厚生労働省の「令和6年(2024)人口動態統計(確定数)の概況」によると、令和6年は合計で160万5378人が亡くなり、前年から2万9362人増加したそうです。「多死社会」といわれる日本で、人はどのように死を迎え、その過程では何が起こっているのでしょうか。今回は、検視官として3年間で約1600体の遺体と対面した、立教大学社会デザイン研究所研究員・山形真紀さんの著書『検視官の現場-遺体が語る多死社会・日本のリアル』から一部を抜粋し、現代社会が抱える課題に迫ります。
タンス預金数千万円
冬を感じ始めた曇天の午後、自宅不搬送事案です。一軒家の居間で倒れていた死者を近隣住民が発見しました。少し腐敗が始まっています。死者は生涯未婚で一人暮らしをしており、親族とは疎遠だったようです。自宅は整然と片付いており、生まれ育った実家なのでしょう、すでに亡くなっている両親の思い出の品と思われる着物などもきれいに保管されていました。
事件性はなく署に搬送しようと思っていたところ、環境捜査のために室内を確認していた署員が数千万円もの現金を発見しました。いわゆるタンス預金であり、一部を盗まれたような形跡や犯罪に関係しているような不審点はありません。
一人暮らしの人の死亡で問題になるのは身元確認です。親族がすぐに見つからなかったり、運転免許証のような顔写真付きの身分証明書がなければ、自宅で亡くなっていても一旦は身元不明として扱われます。身元が特定され家族に引き渡されるまでは、署の遺体用冷蔵庫に保管されることになるのです。
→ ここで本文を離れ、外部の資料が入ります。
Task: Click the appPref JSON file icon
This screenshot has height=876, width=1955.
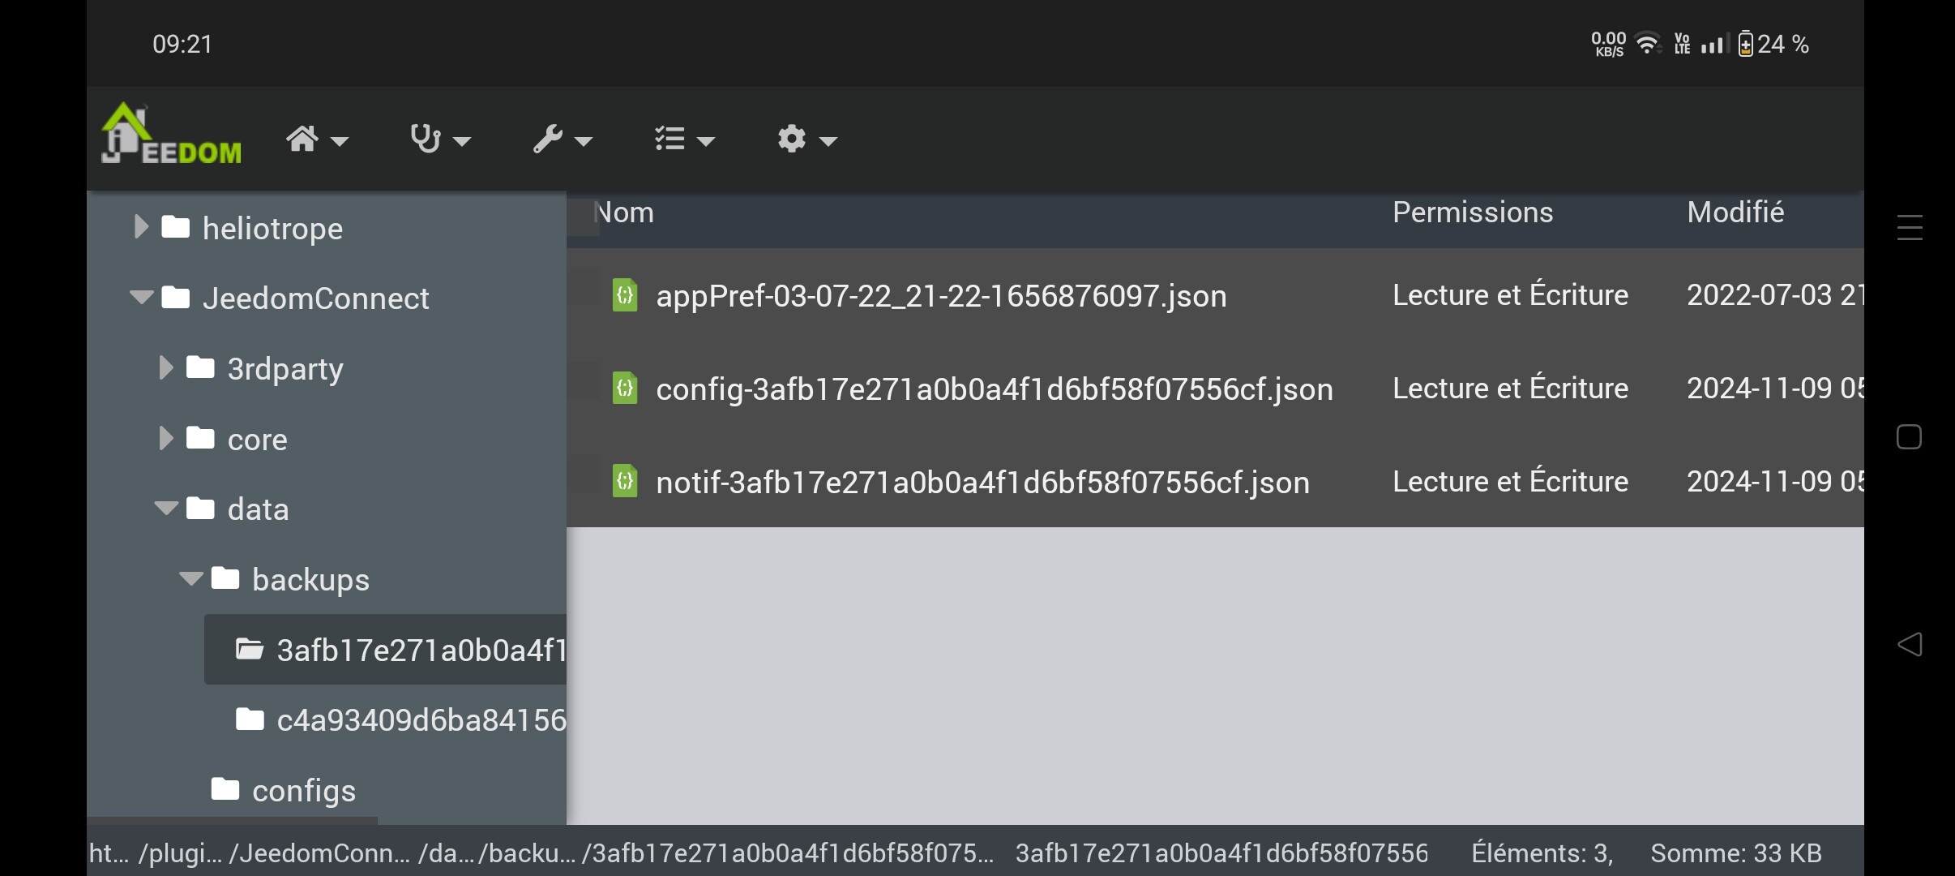Action: coord(625,295)
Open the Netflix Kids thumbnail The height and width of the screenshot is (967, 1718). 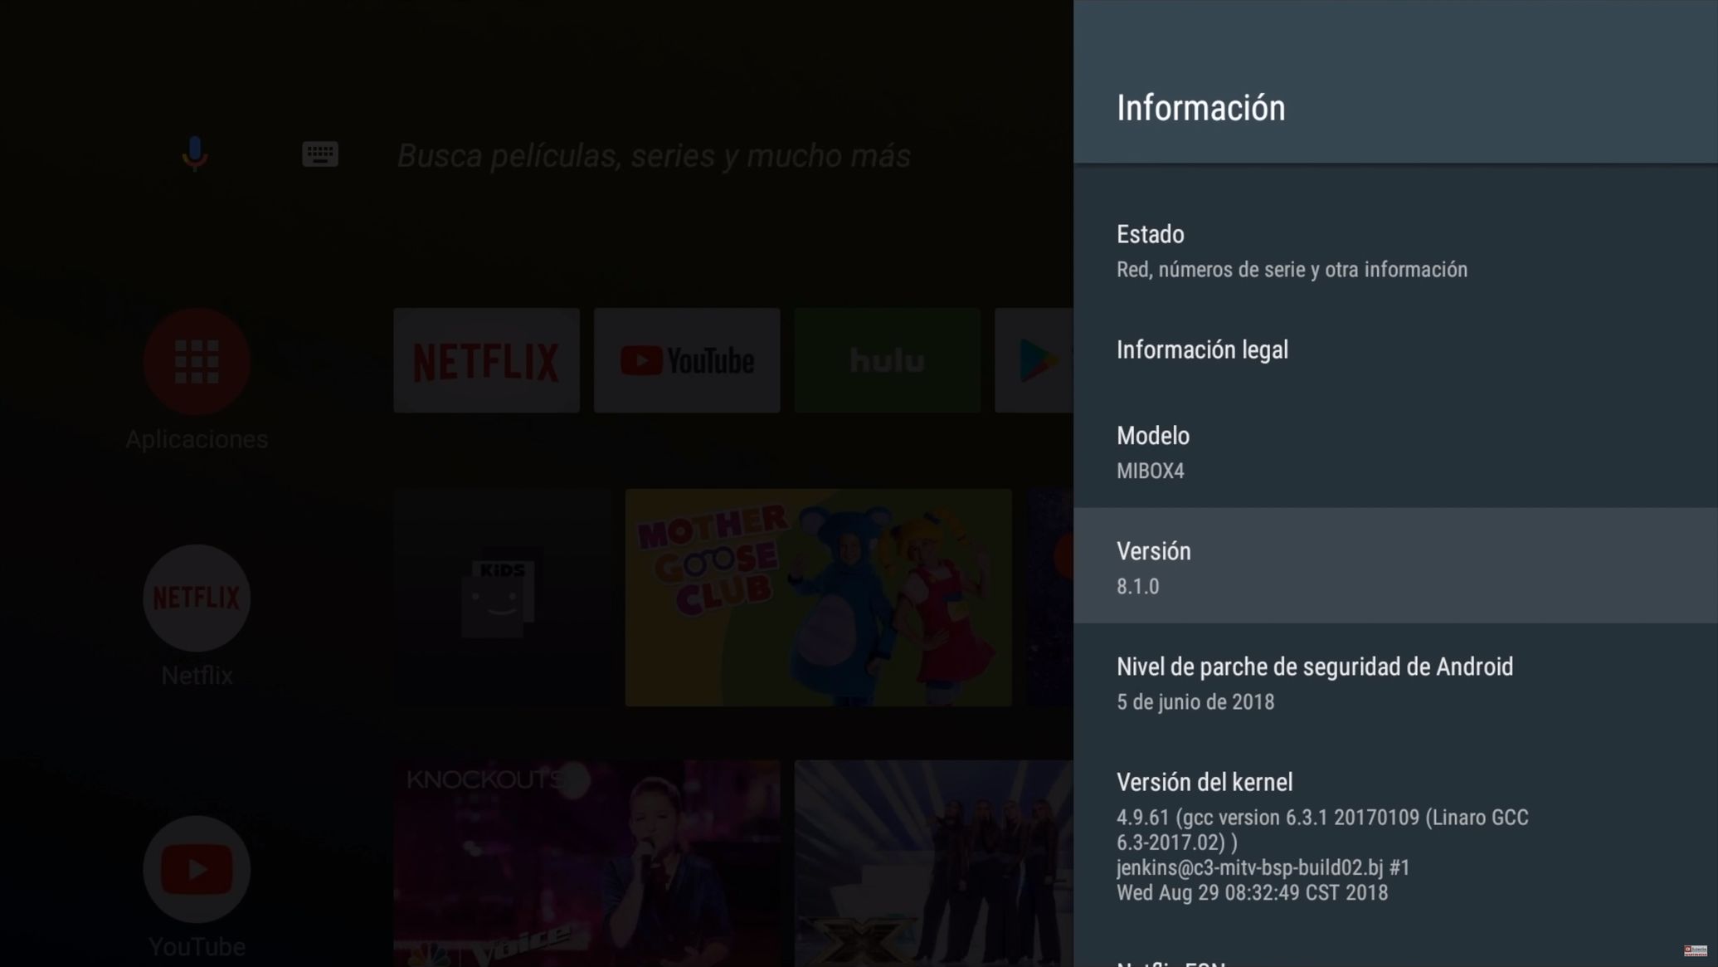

後日判明した遠い親族に電話で話を伺いましたが、あまりに遠縁で何十年も会ったこともないらしく、死者の顔貌を確認しての身元特定は難しそうです。死者の生活状況などもよくわかりません。現金も含め遺体を引き取ることには了承してくれました。翌日、その親族立ち会いのもと、さらに自宅を確認してなんとか身分証明書を探し出し、身元を特定することができました。